[Stored records]
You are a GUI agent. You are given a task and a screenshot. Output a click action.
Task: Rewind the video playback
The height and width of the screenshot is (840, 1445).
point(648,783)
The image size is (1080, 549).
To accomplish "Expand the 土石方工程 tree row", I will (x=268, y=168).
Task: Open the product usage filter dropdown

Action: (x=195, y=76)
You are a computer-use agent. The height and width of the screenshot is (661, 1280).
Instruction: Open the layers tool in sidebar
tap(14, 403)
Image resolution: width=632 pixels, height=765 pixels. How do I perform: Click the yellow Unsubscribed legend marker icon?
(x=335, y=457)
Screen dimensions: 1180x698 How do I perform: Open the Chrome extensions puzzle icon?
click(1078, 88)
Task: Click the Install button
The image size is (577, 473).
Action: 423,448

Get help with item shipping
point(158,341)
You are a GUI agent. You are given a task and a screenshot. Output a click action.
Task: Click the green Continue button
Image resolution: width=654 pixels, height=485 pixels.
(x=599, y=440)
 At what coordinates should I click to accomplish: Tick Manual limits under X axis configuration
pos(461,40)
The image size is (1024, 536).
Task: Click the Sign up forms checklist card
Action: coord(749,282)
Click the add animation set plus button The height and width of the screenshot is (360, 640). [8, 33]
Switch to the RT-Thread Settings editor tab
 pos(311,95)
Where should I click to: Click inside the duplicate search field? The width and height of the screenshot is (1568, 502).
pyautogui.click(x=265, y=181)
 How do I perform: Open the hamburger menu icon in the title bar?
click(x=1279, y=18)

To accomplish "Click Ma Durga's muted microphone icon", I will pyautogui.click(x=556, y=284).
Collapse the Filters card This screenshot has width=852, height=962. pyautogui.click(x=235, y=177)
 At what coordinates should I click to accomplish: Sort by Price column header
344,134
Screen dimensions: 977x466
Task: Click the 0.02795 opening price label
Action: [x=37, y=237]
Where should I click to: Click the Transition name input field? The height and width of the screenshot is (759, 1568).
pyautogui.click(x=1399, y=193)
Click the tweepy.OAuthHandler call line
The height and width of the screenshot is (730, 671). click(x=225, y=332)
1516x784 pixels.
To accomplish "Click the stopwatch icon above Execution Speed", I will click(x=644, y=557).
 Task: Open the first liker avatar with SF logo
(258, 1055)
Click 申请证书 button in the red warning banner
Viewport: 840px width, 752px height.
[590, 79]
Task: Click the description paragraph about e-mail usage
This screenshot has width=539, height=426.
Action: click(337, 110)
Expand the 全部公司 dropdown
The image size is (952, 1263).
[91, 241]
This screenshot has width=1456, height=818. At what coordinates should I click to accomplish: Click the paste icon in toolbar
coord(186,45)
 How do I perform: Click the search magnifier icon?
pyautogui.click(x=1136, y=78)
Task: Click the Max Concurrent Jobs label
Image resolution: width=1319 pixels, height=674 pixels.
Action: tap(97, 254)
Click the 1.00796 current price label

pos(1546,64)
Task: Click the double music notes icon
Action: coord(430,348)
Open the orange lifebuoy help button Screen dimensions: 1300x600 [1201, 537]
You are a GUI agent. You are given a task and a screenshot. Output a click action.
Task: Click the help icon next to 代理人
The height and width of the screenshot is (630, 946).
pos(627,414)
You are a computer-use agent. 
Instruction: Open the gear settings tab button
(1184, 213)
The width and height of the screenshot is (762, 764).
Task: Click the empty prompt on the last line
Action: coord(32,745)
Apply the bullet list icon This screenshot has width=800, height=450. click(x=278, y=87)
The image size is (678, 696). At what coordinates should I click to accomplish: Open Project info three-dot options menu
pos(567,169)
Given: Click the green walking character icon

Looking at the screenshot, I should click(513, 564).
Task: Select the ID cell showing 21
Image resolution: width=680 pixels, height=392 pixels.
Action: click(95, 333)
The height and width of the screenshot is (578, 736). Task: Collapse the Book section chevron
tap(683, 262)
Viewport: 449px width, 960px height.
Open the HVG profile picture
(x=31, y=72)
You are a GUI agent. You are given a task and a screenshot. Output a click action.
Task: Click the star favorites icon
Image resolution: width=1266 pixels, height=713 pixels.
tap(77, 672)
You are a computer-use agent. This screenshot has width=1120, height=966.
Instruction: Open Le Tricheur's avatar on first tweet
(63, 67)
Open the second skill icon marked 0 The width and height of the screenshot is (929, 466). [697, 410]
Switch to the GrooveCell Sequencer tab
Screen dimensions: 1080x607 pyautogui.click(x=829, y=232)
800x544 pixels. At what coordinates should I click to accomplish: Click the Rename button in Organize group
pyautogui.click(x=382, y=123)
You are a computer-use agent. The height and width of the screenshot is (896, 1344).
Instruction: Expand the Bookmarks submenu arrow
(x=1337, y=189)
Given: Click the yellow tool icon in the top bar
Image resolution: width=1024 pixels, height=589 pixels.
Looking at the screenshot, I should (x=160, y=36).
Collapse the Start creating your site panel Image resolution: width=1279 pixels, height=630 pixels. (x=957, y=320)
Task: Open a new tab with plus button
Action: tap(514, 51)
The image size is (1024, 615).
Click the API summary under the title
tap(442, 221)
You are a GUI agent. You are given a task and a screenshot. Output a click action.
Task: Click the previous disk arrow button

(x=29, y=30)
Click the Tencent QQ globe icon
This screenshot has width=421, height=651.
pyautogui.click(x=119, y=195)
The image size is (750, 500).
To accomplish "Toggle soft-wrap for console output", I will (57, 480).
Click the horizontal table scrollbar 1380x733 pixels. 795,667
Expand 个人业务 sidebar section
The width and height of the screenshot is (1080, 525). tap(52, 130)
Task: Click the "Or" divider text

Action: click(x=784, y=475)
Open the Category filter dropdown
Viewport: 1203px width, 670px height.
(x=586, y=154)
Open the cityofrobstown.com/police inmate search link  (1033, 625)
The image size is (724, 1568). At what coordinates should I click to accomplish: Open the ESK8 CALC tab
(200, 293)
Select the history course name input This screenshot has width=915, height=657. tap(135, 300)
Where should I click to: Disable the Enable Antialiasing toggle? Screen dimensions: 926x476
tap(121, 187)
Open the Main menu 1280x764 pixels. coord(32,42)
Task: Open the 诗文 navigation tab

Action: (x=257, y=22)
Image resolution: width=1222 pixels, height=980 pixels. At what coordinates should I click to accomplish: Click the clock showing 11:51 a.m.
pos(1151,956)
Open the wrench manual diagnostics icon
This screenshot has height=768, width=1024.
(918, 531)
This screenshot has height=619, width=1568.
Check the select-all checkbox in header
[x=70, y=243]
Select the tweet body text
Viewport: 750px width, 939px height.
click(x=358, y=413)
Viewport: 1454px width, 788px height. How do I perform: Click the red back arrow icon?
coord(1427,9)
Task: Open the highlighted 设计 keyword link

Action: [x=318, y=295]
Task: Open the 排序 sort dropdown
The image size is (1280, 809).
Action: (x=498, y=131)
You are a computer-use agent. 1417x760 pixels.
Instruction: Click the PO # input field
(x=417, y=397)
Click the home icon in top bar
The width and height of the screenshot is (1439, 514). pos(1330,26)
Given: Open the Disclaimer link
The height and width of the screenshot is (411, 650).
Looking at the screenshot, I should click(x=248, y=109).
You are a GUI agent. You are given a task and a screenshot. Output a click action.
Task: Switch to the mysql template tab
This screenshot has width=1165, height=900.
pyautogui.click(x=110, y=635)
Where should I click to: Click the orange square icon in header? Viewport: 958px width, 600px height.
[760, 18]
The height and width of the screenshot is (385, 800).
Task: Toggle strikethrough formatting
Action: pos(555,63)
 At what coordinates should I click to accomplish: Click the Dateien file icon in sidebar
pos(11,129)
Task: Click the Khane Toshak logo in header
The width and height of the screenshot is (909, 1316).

To do:
Return the lines above that include the string "will".

Exercise output:
To accomplish "Expand the 土石方工程 tree row", I will (x=268, y=168).
To accomplish "Click Ma Durga's muted microphone icon", I will pyautogui.click(x=556, y=284).
To accomplish "Click the stopwatch icon above Execution Speed", I will click(x=644, y=557).
To accomplish "Toggle soft-wrap for console output", I will (57, 480).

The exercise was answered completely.